*Given exercise:* Identify each line in the listing below that contains the word "column", and copy those lines out in full.

--- start of Dataset records ---

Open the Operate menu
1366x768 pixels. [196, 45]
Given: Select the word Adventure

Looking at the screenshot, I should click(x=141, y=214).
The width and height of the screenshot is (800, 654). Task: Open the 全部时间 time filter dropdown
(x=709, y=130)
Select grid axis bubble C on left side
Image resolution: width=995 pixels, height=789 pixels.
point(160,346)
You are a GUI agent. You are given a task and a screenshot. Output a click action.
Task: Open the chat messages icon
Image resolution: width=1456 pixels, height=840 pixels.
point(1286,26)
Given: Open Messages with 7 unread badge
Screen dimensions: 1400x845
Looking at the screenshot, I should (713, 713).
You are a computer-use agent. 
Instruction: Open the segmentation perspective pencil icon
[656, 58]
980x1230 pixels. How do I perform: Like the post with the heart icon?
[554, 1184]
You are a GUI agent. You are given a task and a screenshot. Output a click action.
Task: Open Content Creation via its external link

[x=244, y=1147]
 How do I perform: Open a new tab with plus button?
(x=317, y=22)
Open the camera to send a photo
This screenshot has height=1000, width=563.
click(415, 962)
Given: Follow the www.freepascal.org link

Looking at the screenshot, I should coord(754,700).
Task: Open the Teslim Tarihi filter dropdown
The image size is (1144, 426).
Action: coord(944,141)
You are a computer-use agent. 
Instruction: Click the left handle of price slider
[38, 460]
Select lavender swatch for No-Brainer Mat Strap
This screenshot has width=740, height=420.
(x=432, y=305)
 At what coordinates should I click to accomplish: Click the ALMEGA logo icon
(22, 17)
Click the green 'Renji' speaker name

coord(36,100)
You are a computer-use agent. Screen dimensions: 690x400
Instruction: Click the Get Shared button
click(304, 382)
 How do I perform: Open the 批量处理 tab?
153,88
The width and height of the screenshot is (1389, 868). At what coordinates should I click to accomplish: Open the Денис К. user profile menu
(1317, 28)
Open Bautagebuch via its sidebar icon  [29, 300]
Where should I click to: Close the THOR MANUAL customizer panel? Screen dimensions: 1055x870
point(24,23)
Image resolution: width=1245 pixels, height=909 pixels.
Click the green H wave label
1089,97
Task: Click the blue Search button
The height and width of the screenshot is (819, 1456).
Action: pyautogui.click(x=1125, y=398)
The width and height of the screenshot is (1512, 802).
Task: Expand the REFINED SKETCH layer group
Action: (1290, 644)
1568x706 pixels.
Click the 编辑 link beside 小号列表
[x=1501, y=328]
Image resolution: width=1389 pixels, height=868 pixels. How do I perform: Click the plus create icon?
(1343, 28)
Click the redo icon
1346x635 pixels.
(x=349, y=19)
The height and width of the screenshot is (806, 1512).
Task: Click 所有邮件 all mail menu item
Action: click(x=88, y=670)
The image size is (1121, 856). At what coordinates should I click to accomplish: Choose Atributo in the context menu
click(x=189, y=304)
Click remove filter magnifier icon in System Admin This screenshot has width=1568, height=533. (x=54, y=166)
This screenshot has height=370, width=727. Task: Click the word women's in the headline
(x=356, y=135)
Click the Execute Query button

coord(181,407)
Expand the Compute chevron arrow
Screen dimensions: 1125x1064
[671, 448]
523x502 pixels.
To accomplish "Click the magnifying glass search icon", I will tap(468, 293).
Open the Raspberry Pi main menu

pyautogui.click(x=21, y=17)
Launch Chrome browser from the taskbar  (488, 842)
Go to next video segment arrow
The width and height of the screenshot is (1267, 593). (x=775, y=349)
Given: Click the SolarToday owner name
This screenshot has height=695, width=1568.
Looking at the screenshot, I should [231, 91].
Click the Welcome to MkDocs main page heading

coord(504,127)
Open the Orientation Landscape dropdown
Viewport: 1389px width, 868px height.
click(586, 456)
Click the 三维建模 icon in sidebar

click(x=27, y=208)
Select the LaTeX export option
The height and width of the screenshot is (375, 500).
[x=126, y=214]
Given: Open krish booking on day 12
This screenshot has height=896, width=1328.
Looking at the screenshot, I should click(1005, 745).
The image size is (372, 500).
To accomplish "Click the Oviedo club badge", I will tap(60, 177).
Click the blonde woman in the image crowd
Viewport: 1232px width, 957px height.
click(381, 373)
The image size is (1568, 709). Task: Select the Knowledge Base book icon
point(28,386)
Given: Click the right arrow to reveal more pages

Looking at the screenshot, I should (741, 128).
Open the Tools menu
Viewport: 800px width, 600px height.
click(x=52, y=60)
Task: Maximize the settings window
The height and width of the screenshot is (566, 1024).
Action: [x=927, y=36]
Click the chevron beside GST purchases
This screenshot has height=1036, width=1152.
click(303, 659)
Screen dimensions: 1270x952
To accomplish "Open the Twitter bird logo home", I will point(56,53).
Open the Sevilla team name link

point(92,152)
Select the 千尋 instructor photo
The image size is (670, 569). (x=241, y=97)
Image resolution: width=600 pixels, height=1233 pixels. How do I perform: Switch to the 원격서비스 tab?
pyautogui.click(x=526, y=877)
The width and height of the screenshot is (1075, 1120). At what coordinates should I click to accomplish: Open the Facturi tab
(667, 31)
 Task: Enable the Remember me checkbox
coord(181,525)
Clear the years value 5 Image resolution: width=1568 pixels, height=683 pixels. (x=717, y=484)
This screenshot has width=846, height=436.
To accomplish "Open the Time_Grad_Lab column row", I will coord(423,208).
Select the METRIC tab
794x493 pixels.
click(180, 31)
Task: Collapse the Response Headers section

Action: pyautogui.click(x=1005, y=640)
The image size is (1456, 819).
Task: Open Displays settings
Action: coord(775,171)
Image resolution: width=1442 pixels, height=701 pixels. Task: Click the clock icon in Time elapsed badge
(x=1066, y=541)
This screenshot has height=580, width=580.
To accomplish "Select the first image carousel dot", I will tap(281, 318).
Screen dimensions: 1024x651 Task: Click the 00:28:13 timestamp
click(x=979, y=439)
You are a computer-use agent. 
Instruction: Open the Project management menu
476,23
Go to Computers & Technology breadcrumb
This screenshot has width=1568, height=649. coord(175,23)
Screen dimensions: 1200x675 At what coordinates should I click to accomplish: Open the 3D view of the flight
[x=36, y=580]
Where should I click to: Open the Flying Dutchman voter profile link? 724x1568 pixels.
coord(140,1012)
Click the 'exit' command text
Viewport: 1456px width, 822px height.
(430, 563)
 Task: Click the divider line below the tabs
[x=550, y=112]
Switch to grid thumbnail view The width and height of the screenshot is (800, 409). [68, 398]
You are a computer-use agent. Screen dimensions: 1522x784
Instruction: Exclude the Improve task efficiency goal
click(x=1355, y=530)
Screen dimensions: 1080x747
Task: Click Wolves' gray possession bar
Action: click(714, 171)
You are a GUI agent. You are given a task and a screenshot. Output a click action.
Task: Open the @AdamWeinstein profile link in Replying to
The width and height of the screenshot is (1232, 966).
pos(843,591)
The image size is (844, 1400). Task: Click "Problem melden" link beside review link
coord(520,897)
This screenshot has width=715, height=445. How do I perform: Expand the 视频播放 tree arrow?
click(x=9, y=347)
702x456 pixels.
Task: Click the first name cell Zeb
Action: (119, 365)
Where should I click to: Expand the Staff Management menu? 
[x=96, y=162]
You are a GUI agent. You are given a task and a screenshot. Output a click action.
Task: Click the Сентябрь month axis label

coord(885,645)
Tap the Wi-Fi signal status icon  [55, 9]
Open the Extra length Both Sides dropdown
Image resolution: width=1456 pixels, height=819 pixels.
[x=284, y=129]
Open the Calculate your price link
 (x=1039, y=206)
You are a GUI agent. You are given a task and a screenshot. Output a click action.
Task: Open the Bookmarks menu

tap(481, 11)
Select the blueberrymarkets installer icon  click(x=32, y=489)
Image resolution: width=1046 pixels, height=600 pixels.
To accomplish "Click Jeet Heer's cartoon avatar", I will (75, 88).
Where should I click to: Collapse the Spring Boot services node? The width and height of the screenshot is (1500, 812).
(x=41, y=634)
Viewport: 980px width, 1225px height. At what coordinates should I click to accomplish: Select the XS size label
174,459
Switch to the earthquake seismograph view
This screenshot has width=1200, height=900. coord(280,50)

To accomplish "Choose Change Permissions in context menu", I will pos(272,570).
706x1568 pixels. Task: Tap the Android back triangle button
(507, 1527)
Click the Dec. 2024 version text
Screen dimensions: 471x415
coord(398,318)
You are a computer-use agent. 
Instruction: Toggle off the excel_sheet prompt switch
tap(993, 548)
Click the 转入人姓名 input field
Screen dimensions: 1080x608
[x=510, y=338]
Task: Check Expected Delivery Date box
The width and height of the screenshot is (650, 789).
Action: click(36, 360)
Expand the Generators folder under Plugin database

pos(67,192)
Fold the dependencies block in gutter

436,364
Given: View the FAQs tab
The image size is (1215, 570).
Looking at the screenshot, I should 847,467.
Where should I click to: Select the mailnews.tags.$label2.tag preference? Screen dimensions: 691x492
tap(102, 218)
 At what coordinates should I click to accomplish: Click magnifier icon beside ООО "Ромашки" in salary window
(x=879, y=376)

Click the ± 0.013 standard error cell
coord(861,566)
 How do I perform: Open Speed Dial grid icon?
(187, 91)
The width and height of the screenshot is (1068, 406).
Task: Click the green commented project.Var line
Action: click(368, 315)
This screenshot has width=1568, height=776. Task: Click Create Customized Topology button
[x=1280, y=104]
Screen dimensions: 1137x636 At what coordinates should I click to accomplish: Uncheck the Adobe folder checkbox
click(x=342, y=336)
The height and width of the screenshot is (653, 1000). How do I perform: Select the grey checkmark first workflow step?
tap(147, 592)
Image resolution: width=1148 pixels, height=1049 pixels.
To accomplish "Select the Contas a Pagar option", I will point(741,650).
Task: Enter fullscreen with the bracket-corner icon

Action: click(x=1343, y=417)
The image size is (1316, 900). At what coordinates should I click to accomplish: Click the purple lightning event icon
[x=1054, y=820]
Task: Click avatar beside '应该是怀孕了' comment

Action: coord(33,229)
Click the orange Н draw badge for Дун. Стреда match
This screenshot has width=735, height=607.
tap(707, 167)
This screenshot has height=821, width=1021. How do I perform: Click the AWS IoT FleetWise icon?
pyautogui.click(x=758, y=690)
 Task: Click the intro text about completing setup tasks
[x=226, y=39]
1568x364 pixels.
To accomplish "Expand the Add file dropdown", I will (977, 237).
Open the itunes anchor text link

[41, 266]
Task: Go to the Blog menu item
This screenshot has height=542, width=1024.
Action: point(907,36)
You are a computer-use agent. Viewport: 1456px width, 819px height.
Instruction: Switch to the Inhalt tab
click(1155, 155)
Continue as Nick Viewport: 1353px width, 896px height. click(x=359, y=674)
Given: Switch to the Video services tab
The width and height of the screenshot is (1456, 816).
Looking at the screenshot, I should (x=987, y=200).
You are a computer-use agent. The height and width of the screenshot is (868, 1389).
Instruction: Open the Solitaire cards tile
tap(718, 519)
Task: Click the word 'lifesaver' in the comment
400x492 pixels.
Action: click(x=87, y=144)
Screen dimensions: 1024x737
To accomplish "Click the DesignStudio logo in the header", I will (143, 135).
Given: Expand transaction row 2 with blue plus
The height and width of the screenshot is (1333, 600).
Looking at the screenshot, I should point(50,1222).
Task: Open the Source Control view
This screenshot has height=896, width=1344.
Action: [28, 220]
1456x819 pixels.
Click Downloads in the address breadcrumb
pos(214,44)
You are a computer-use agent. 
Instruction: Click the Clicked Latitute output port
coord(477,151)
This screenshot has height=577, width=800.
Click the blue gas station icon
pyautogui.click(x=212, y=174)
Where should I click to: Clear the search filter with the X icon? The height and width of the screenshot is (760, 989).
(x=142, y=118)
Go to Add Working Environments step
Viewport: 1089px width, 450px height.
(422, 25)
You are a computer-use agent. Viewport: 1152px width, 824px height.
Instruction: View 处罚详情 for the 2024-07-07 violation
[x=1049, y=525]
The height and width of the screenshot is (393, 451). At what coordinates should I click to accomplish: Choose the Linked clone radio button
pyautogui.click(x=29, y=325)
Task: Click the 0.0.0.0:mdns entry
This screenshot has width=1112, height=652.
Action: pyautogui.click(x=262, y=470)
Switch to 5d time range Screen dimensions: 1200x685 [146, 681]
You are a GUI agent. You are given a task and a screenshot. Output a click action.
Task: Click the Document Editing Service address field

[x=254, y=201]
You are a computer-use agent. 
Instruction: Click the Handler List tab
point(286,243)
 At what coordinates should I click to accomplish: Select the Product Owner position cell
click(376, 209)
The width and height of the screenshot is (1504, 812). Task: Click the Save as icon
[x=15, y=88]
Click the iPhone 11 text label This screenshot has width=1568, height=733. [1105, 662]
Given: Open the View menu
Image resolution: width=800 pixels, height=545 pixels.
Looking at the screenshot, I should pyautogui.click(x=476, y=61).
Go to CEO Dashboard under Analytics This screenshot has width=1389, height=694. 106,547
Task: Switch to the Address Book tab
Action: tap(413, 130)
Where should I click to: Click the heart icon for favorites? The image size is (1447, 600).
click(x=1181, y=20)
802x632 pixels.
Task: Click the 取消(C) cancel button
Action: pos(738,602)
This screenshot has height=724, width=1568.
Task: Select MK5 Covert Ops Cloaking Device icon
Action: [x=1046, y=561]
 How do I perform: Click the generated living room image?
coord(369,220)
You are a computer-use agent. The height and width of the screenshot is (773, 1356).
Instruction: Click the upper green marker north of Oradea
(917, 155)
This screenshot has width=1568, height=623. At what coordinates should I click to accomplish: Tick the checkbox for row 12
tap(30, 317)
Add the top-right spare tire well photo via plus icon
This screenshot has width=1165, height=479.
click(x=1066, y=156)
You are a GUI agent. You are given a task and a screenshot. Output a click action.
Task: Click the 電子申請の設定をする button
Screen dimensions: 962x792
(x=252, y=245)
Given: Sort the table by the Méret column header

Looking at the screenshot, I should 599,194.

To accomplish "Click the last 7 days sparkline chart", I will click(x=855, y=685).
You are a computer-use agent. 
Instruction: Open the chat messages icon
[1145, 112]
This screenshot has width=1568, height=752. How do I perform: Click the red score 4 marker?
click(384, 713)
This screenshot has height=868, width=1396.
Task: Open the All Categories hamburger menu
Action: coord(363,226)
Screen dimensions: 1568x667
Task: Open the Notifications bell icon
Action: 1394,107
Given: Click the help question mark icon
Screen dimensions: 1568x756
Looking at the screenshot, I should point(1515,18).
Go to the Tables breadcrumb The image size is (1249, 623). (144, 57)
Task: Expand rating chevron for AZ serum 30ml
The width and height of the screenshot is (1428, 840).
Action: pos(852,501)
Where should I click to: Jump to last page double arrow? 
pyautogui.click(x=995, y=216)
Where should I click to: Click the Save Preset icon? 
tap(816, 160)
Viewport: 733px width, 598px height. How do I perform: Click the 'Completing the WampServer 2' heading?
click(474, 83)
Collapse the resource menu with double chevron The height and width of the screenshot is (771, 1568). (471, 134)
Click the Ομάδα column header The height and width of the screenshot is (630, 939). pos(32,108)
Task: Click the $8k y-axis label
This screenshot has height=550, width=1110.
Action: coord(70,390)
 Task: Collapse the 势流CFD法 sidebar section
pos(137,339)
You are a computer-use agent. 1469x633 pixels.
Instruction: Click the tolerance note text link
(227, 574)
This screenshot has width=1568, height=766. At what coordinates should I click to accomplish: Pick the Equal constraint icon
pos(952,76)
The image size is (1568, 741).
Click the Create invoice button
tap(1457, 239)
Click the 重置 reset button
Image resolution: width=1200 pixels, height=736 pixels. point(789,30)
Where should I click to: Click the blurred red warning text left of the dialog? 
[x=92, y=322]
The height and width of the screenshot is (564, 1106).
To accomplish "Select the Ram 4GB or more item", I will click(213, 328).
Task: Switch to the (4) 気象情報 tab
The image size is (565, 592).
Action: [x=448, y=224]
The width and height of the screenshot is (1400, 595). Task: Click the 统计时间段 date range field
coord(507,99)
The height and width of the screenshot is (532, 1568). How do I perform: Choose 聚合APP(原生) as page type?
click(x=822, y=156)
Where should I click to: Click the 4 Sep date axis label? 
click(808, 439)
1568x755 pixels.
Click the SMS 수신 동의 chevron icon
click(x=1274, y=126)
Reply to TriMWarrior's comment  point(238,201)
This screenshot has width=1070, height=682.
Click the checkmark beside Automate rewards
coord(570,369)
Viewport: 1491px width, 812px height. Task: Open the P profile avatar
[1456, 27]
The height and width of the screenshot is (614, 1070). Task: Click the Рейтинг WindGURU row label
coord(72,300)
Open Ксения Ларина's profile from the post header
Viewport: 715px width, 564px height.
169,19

--- end of Dataset records ---

*Expected answer:*
To accomplish "Open the Time_Grad_Lab column row", I will coord(423,208).
Given: Sort the table by the Méret column header
Click the Ομάδα column header The height and width of the screenshot is (630, 939). pos(32,108)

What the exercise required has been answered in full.